→ **SUPPLIED PASSAGE**:
They say one man’s trash is another man’s treasure. Well, that can certainly be said for archaeologists who spend endless days digging at archaeological sites looking for the things that were left behind by people of the past. But there is a lot more to archaeology that just digging. Beyond the field, there are important steps archaeologists must take both before and after digging. In our Archaeology Lab Methods Class, my classmates and I have had the opportunity to learn the necessary steps and events that happen before the dig can begin as well as what happens once the dig has been completed and artifacts have made their way back to the lab for processing and analysis.

Before a dig can begin, we learned that it’s important to create a research design. This includes your project goals, questions the project is meant to answer, background research, data collection, analysis, interpretations, and publication of the project’s findings. Once project goals and background research are completed, archaeologists can begin excavations. According to our textbook Archaeological Lab Methods: An Introduction by Mark Sutton and Brooke Arkush, there are two types of excavations: small-scale and large-scale (Sutton and Arkush 2014:14). Small-scale excavations are usually several shovel test pits (STPs) which are used to determine if an area is a site or not, while large-scale excavations generally occur after testing when an area has been determined as a possible site (Sutton and Arkush 2014:14-15).

While there is some important work accomplished in the field, such as the discovery of artifacts, various features, and building foundations, some of the most crucial work occurs in the lab. For every day of field work, three to seven days are usually spent in the lab washing, cataloging, labeling, rebagging, and analyzing artifacts found during excavations. When processing artifacts, it is very important to include the field context with the artifacts at all times. The field context includes the horizontal and vertical provenience information which helps identify where the artifact came from in relation to the site. In the words of Silas Hurry, Laboratory Director and Curator of Collections at Historic St. Mary’s City, artifacts without their locational information “are what they were when originally discarded, trash,” because the provenience information tells us everything we need to know about the context in which an artifact was found in relation to the site as well as other artifacts found there (Hurry nd:1).

→ **DATA EXCERPTS**:
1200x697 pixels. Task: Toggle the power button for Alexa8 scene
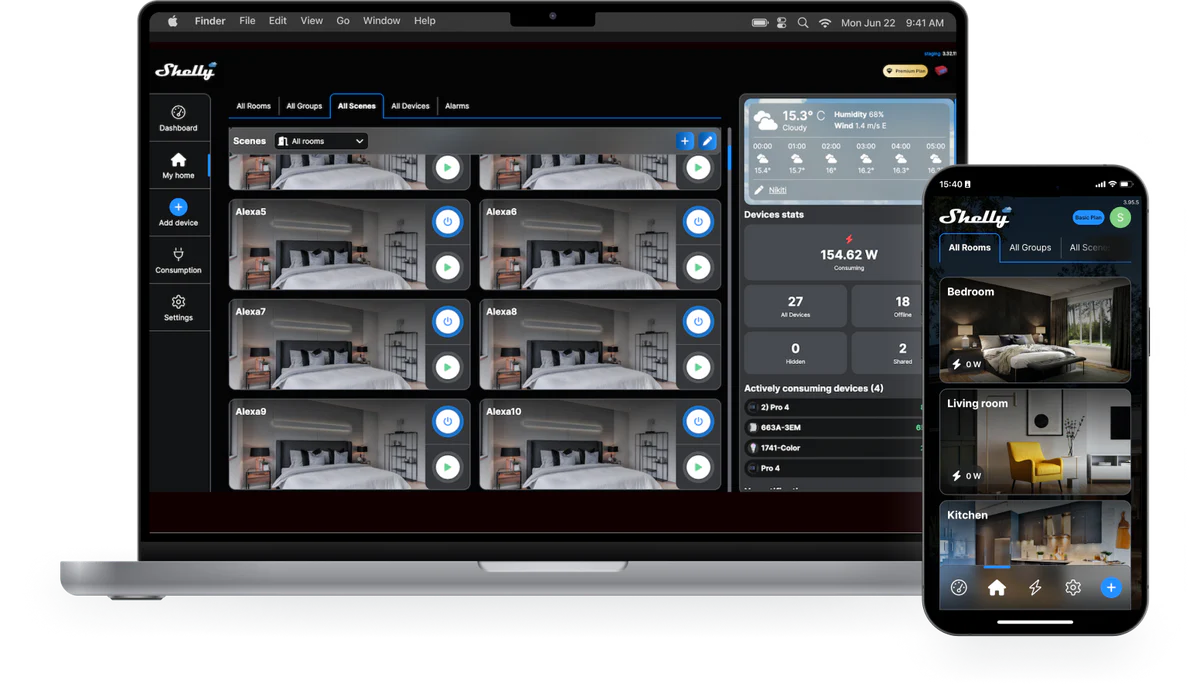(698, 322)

* * *

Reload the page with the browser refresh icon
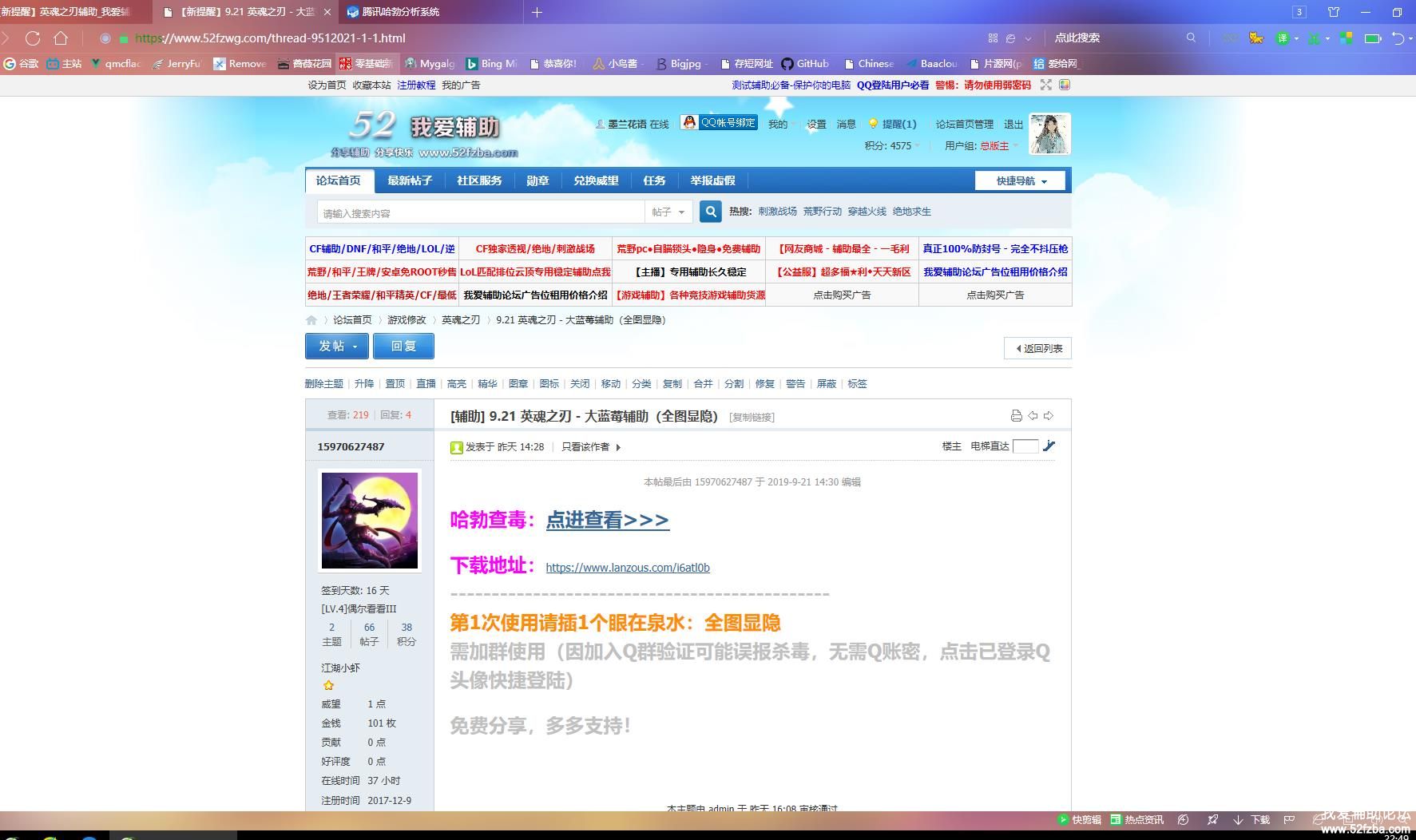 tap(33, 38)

→ **SET EXERCISE**:
Using the archaeology passage above, answer each question briefly.
1. What two types of excavations does the cited textbook name?
2. For every day of field work, how many days are usually spent in the lab?
3. What information does the field context include?

→ **ANSWER**:
1. Small-scale and large-scale.
2. Three to seven days.
3. The horizontal and vertical provenience information.